The Kerala State Land Bank (KSLB) is an initiative of the Government of Kerala, India providing professional and transparent governance of lands in the public domain. This project, which commenced during the 2008-09 plan period, has been exclusively funded by the State Planning Board. The objectives of the organization include inventory, surveillance, and protection of public lands, as well as revenue generation.

== Objectives ==
As per the original objectives of the project, the KSLB will cater to the following government services in the land governance sector:

=== Inventory of public lands ===
Under this objective, all the public lands are being surveyed and details are hosted on the official government website. This project was initiated between 2008 and 2009 and as of today, the textual database of 25841 land parcels, a spatial database of 8313 land parcels where resurvey has been completed, and field survey using WGS-84 datum has been completed for 278 land parcels in villages which were not resurveyed so far. The photographs of 5269 land parcels have also been uploaded on the site.

=== Income generation from public land ===
The KSLB will be the sole agency in the state which will act as the custodian of leasable and licensable government lands. The entire management of lease cases will be carried out through the Lease Alert System (LAS), which is at the final stage of implementation. This would help the government in maximizing the returns through the timely collection of leases without any lapse. Additionally, the land in the commercially important sites will be put to auction for inviting commercial projects from public sector agencies on the build–operate–transfer (BOT) basis for 25–30 years.

The building plans approved by the KSLB will be allowed at such sites mainly for infrastructure development in the state. In order to protect large areas of government land in rural areas from encroachment, tree banks will be established this year, utilizing mahogany, teak, rosewood, and sandalwood. Considering multipurpose objectives of environmental protection, better returns from government lands, sustainable income for the government, protection from encroachment and a measure to meet the future wood requirement of the society, this subprogram will be introduced this year under the annual activity of KSLB.

During the imminent plan period, the KSLB is planning to enter a new sector wherein it will act as a land transaction consultant buying land from agencies, such as commercial banks, that are struggling to manage the attached lands during the loan recovery process. In addition, the KSLB will buy land from the open market to reduce forced sale by the landowners in the state. The KSLB will then prepare a comprehensive list of salable (units of 5 cents each) lands, which will be available for landless people with visions for the development of rural areas and will be published on the land bank's website. The quota of allotment will be as per Kerala Land Assignment Rules which curb the misuse of such allotted land. The quota for each category will be fixed based on the economic and social background of the applicant and after being cleared by the respective Taluk Land Assignment Committees (TLAC). However, the proposal is still under consideration of the government.

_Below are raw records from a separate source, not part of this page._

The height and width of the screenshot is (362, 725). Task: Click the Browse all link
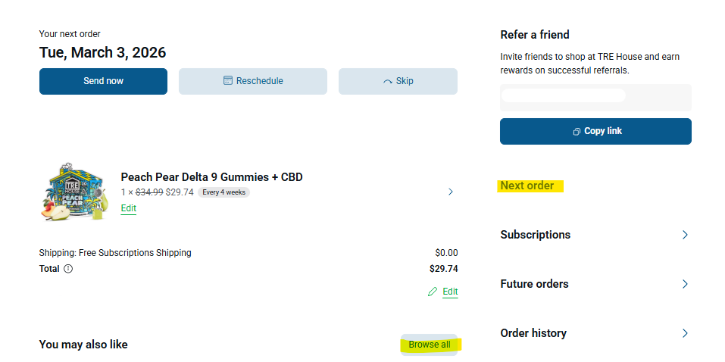pos(430,345)
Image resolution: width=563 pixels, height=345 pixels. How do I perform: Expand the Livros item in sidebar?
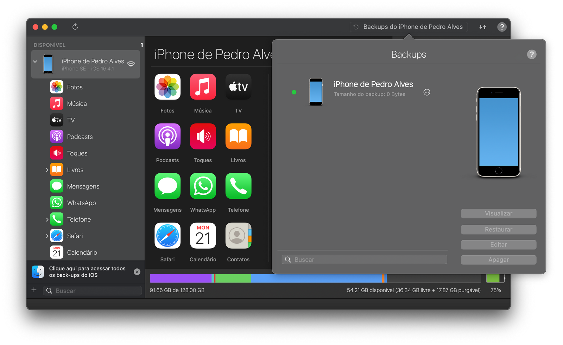[47, 170]
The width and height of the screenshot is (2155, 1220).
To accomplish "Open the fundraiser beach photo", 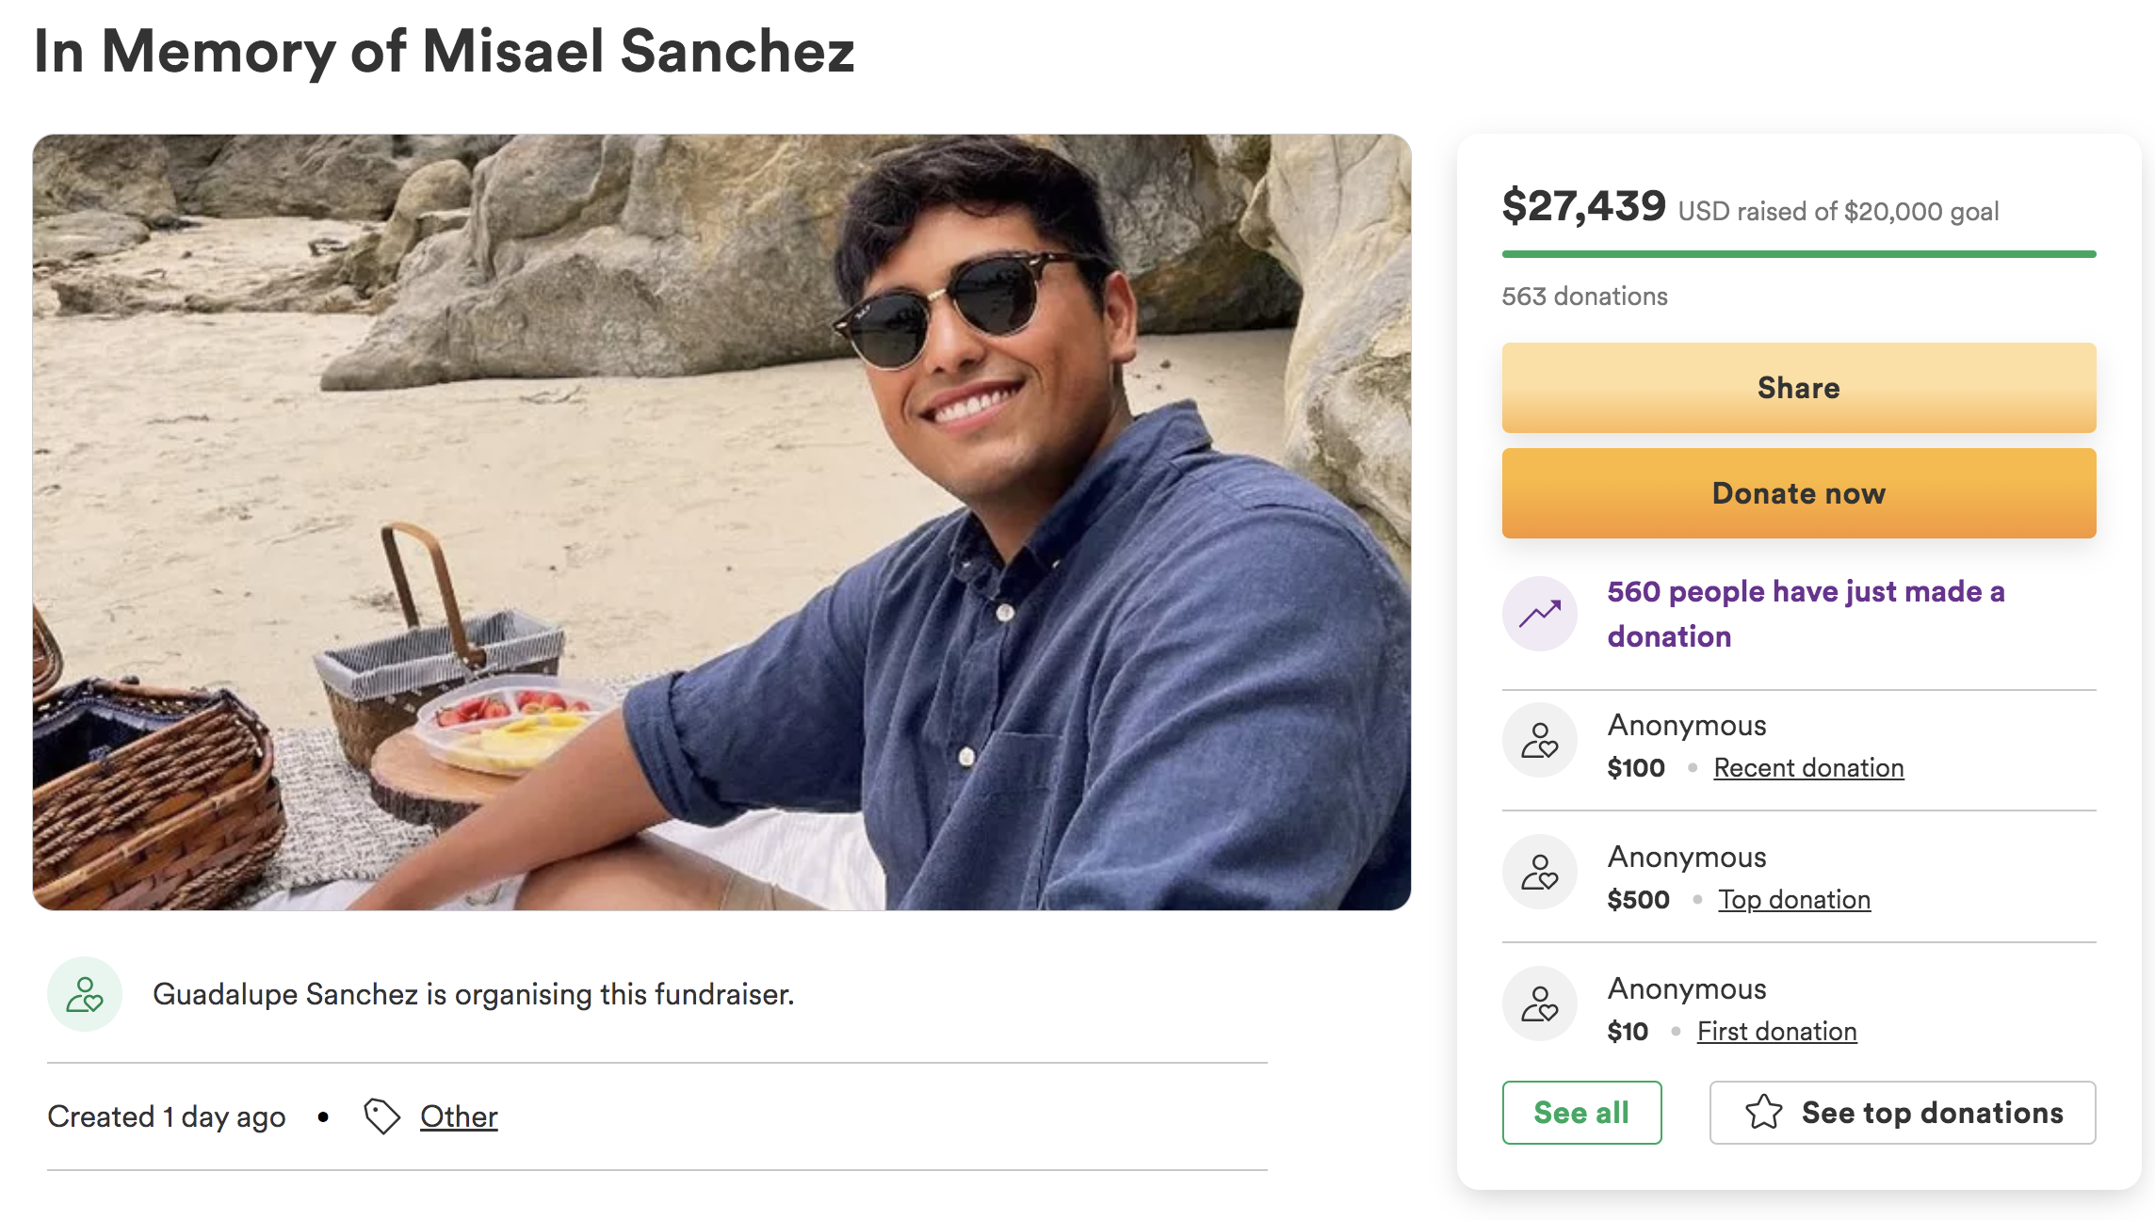I will pos(721,522).
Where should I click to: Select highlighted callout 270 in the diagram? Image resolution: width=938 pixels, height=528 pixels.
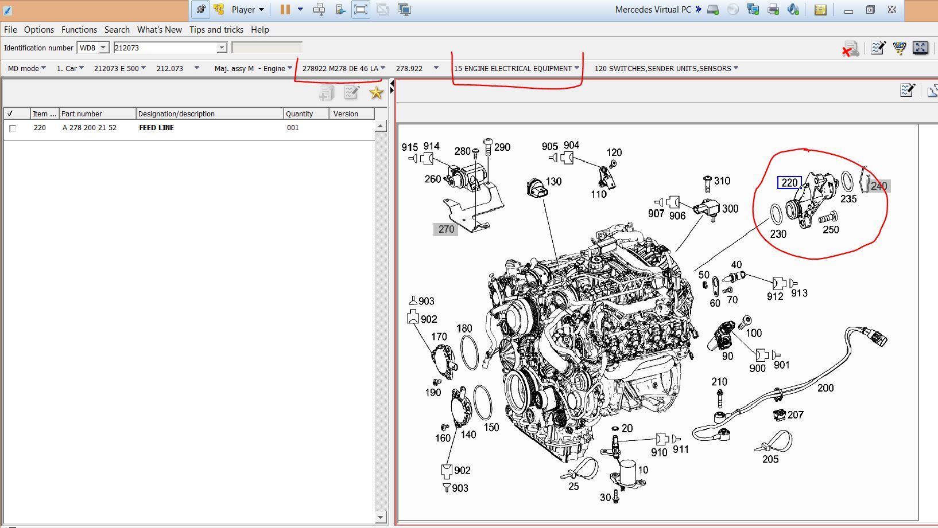(446, 229)
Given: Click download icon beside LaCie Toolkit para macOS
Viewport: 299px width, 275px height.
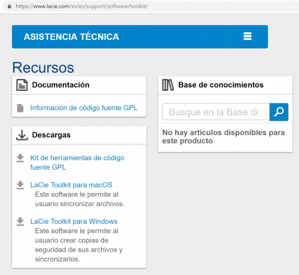Looking at the screenshot, I should (20, 185).
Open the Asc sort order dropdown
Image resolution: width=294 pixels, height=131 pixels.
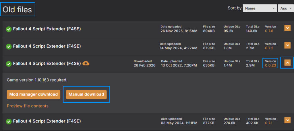point(285,8)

=== Surveillance and protection ===
The KSLB, with its own machinery and with the help of local revenue officials, is undertaking the surveillance activities of the government lands. The creation of a Public Land Protection Force (PLPF) is currently at the final stage of implementation. The personnel from PLPF and the Village Officers will sign the Beat Registers to be maintained at monthly intervals so as to assure two inspections to a site in a month.

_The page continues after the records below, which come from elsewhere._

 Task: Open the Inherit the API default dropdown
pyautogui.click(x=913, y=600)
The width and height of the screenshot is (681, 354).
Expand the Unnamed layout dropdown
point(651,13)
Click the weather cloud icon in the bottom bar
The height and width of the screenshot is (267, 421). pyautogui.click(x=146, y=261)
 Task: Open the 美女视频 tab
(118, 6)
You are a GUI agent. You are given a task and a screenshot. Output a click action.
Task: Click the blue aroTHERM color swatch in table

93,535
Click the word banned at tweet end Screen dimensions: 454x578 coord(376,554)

A 24x7 toll-free number is available for reporting encroachments of public lands by the general public and also to inform about the government lands which are left out from inclusion in the website. It is proposed to make the toll free number an interactive voice response system (IVRS) during the annual plan period 2012–13. Protection of government lands is also being done by erecting boards and by erecting live and non-living fences around the sites.

== Updates ==
The project has been put on hold as of 2022.